Thursday, August 11, 2022

Q&A with Jason Rekulak

 


 

Jason Rekulak is the author of the new novel Hidden Pictures. He also has written the novel The Impossible Fortress. The former longtime publisher of Quirk Books, he lives in Philadelphia.

 

Q: What inspired you to write Hidden Pictures, and how did you create your character Mallory Quinn?

 

A: I wanted to write a novel with illustrations for an adult audience. I’ve been interested in the possibilities of illustrated fiction for a long time. Sometime back in 2019, I started talking to a pair of illustrators, Will Staehle and Doogie Horner, about collaborating on some kind of project.

 

They’re both wildly creative guys and I enjoyed spending time with them; I knew they would be the perfect partners for something. It took me a long time to figure out the right story for our collaboration.

 

I always knew I wanted the illustrations to function as clues to a mystery. They couldn’t just be decorative; I wanted the reader to be rewarded for studying them. I considered a lot of different ideas before landing on the story of a babysitter and a 5-year-old boy who likes to draw.

 

Mallory Quinn is the babysitter who narrates the story. I wanted her to feel like a fish-out-of-water in my story’s setting -- a very affluent and well-to-do New Jersey suburb -- so I gave her a blue-collar South Philly background. I have blue collar class roots myself (my dad was a construction worker) so I cribbed a lot of Mallory’s life story from friends and personal experiences.

 

Q: How would you describe the dynamic between Mallory and the Maxwell family?

 

A: It’s an unusual dynamic, because as a live-in nanny, Mallory is being welcomed as a member of the family – but at the same time, the Maxwells are obviously paying her, and Mallory is always aware that at the end of the day, she’s an employee who can be terminated. So she’s “like family” – but not really!


And Mallory is definitely out of her element from page one. She hasn’t had much exposure to an upper-middle-class lifestyle – she’s never lived in a beautiful suburban neighborhood where most of the houses have backyard swimming pools and tennis courts. So Mallory spends much of the book feeling disoriented (which doesn’t help matters when the supernatural activity kicks into gear).

 

Q: The novel includes artwork--can you say more about that, and how it came about?

 

A: Teddy (the 5-year-old child being cared for by Mallory) loves to draw, and every time Mallory finds one of his pictures, we see it reproduced in the novel. Like documentary evidence. At first it’s typical 5-year-old artwork: Birds and flowers and tractors.

 

But pretty soon Teddy’s artwork turns sinister. A man dragging a body through a forest. A man digging a grave. A woman being strangled. And then something even stranger happens: Teddy’s drawings start to improve! Soon he’s drawing at a level well beyond any 5-year-old boy.

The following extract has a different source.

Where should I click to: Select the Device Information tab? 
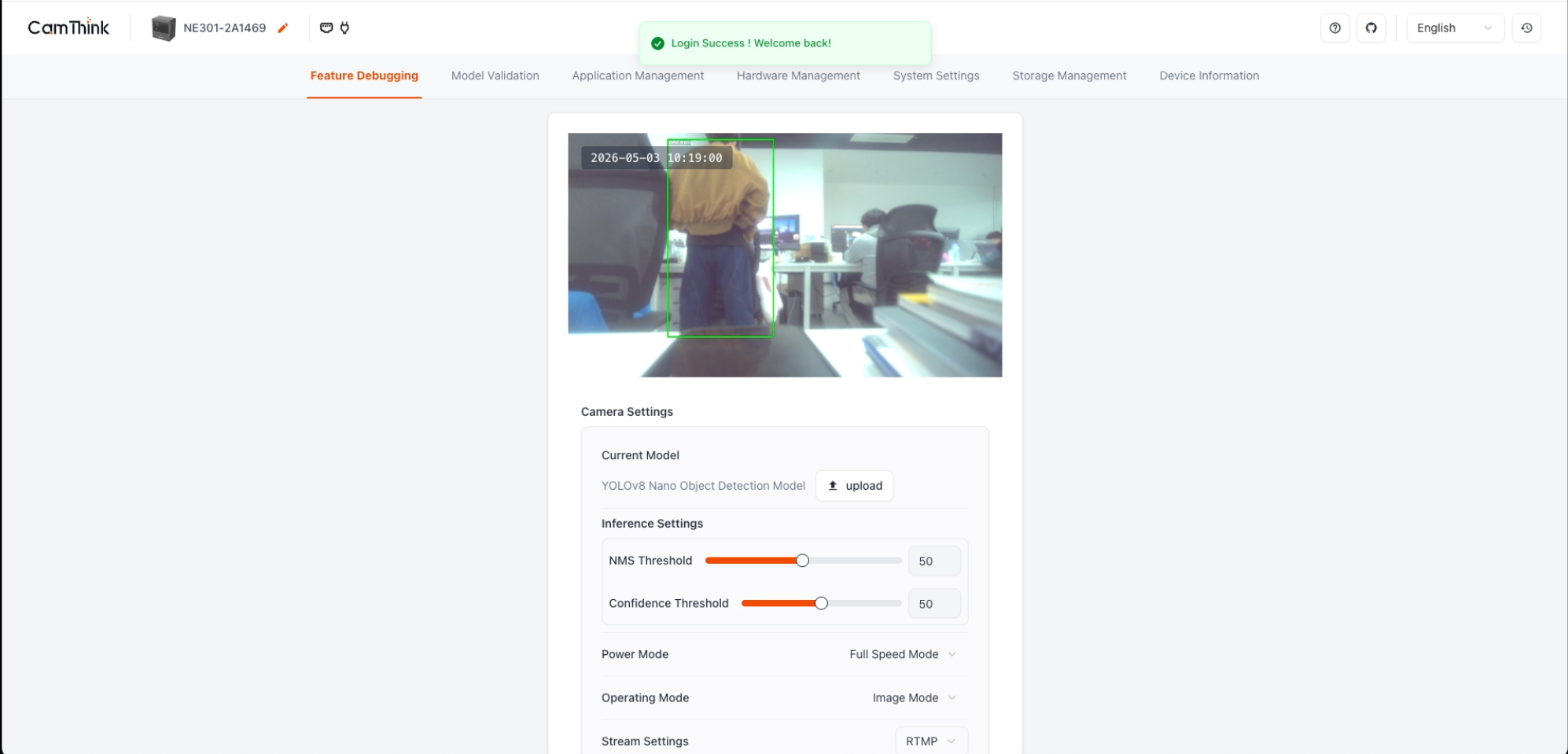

Almost like he’s channeling something or someone.

 

Mallory begins to suspect that the images are telling some kind of story, and she starts searching the drawings for clues. (And you, the reader, can search along with her.)

 

Q: Screenwriter and director Scott Frank said of the book, “Hidden Pictures is one of those rare gems that’s aware of the rules of the genre even as it breaks them and invents new ones.” What do you think of that description?

 

A: I’ve been a fan of Scott Frank for 25+ years (I’ve been a huge movie junkie since high school) so the mere fact that he was willing to read my novel and lend his name to a cover-blurb meant the world to me.

 

By now most people have seen his extraordinary adaptation of The Queen’s Gambit (the story of a female chess prodigy, based on a cult novel by Walter Tevis) but I highly recommend Scott Frank’s under-seen directorial debut, a little movie called The Lookout starring Joseph Gordon-Levitt. It’s a wonderful movie!

 

Q: What are you working on now?

 

A: Too early to say very much but I’m writing another suspense novel with a few elements of horror, and once again the story involves unusual family dynamics. So I suppose there are a few broad similarities to Hidden Pictures – but no ghosts, no children, and no creepy drawings!

 

Q: Anything else we should know?

 

A: I am grateful to every single reader who has been sharing their reactions to the book online…thank you!!!